[Exercise text]
◇ ◇ ◇ ◇
Biweekly Binge: The importance of being accountable
A fortnightly column on what’s good in the vast ocean of content in the streaming platforms around you, and this week it's The Report, streaming on Amazon
If you type Obama into YouTube, the suggestions are 'funny moments', 'anger translator', 'mic drop', etc. If you type George Bush, the first suggestion is — you guessed it — 'the shoe'. Viral, ASMR-like tingly videos for one President and the ultimate feat of ignominy for the other. So far, so predictable. While Bush's position in the global sphere is unambiguous, Obama seldom receives his share of flak for civilian deaths under his leadership and the drone program. Nobody likes to say the problematic things about everyone's favourite president since JFK, more so due to what the intervening years have brought down upon us. Rarely do you find pop culture that is critical of Obama. Scott Z Burns' new film The Report is one such rare gem, going where contemporary entertainment media rarely does.
The Report is about US Senate investigator Daniel Jones (Adam Driver) and his work on uncovering CIA's use of torture following the September 11 attacks. Also written by Burns, it is a marvel how kinetic the narrative is, almost like his script for the Bourne films, but without action; only scenes of Jones warring with his bosses, poring over papers, and trying to get the thousands-of-pages-long report out in the public.
The timelines move back and forth, and they are quickly cut, between Jones' meticulous investigation into emails and documents in a covert CIA office that is more like a bunker — the office looks less like his workplace and more like he is on house arrest — and scenes of interrogation from late 2001 to mid-2000s in various CIA 'black sites'. His life is indeed not in his custody. The first question we hear him being asked — by his lawyer — is whether he has a girlfriend. His work doesn't allow for relationships or, even, life. He is at the CIA computers all day (they cannot take any document out of the office) tapping into search boxes and re-reading dates, numbers, and memos. He notices that there is no printer in the room and the CIA officer who introduces Jones to his office says, "Paper has a way of getting people in trouble in our place." Jones replies, just as sardonic in his tone, "At our place, paper is how we keep track of laws."
There is a Sorkinian idealism to it but with a more evolved real-world self-awareness. Every time Jones discovers what the torture techniques did not achieve, like only obtaining previously known information or nothing helpful at all, Driver's face crumples into a knot. Intelligence received long before the EIT (Enhanced Interrogation Techniques) or outside of EIT, are claimed to have been obtained through the program. We are soon introduced to psychologists Mitchell and Jessen — ex Air Force men — who practically weaponise psychology with plain pseudoscience. It emboldens his resolve further, to get this report out quick, to show the extent of human rights violations and unchecked power given to the intelligence community.
◇ ◇ ◇ ◇
[Material supplied]
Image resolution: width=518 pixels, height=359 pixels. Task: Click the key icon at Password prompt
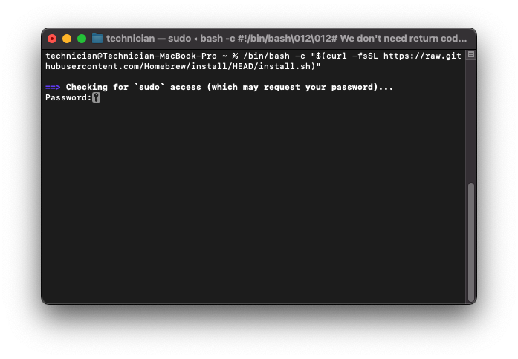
◇ ◇ ◇ ◇
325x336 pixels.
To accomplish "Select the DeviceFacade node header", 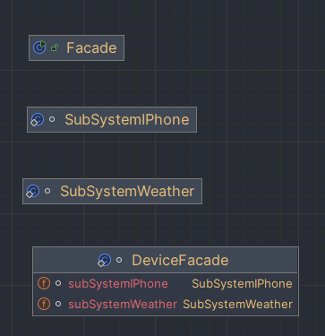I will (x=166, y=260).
◇ ◇ ◇ ◇
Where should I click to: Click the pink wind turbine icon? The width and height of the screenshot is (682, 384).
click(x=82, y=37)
◇ ◇ ◇ ◇
[Problem requirements] Transcribe the passage of the film column that runs from "The Report is about" up to and including "in the public.".

[Reply to the task]
The Report is about US Senate investigator Daniel Jones (Adam Driver) and his work on uncovering CIA's use of torture following the September 11 attacks. Also written by Burns, it is a marvel how kinetic the narrative is, almost like his script for the Bourne films, but without action; only scenes of Jones warring with his bosses, poring over papers, and trying to get the thousands-of-pages-long report out in the public.